As with every conference these days this one was all about the “Cloud”. While the could can be confusing I was a tad enlightened about the direction of this “Cloud Computing” trend. Little bit of Infrastructure, some rigor and some smoke and mirrors and you have a cloud. Enough about the “Cloud”. Here is some technical information I picked up while at VMworld around tuning Linux VMs.
Align VM Disk.
If you align to 128 you are guaranteed to hit all storage vendors for alignment all the way to the NFS share or LUN.
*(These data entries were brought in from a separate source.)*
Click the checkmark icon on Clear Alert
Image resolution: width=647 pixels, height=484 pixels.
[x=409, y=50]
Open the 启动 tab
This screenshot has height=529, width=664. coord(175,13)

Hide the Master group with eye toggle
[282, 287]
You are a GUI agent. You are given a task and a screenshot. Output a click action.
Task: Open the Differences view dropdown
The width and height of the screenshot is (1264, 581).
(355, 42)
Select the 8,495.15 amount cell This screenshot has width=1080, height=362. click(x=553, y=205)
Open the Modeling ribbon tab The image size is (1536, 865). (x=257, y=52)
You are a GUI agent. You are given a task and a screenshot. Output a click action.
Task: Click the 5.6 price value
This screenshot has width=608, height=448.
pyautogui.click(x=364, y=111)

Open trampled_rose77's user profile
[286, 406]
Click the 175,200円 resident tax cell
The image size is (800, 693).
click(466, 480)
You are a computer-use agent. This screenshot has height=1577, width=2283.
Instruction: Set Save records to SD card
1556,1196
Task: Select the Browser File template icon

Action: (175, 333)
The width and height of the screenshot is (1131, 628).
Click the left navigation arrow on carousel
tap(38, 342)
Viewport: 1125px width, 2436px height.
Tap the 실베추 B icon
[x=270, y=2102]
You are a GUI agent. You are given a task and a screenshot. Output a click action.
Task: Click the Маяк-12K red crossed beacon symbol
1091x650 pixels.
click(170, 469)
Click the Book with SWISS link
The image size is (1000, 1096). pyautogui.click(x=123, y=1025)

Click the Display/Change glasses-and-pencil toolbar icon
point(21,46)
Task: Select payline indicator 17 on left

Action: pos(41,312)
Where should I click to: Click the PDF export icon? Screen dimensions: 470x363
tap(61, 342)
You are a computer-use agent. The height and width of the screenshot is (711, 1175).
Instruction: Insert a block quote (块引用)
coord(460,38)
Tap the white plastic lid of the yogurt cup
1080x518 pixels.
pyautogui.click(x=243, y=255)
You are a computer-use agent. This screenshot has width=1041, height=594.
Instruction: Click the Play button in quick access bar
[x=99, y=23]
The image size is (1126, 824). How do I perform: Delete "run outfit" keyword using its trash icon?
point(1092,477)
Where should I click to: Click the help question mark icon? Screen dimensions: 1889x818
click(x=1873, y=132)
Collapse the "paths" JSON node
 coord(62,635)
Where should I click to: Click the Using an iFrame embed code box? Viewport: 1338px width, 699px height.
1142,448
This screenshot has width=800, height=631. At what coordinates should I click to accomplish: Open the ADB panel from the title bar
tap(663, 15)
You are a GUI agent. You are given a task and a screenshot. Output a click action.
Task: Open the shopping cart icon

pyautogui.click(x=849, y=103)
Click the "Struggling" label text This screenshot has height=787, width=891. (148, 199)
New to RHEL 6 and EXT4 disks will automatically be aligned. Also if VMDKs are created from vCenter they are also auto aligned.
PVSCSI & VMXNET
Of course always use para-virt drivers where you can. RHEL 6 is due out with pvscsi and vmxnet drivers baked in so we should have less problems with drivers not loading after kernel updates.
Disable VMtools time sync. and enable the divider option in the kernel. Here is the KB article on this practice.
Play with elevator tuning used for I/O scheduling. We did work with this in our environment but found no significant results. Perhaps this will only be a viable option on high I/O VMs. Also can turn off atime and diratime for filesystems that may not be necessary. This could break backups so use with caution. It will likely break mail so avoid doing this in /var/spool.
To gain better De-Dup results “zero out” unused sectors on disk. Blog article talks about this during VCB snapshotting process.
Disable all readahead services.
Linux VMs need a udev tweak to allow for hot-adding of vCPUs. Currently we are running vKernel for our capacity analysis and planning. It can auto add memory, CPUs and disk for guests that support it. Here is the KB article on how to enable hot-add of vCPUs.
And as all great tuning documents, I will add the disclaimer that “milage will vary in your environment.”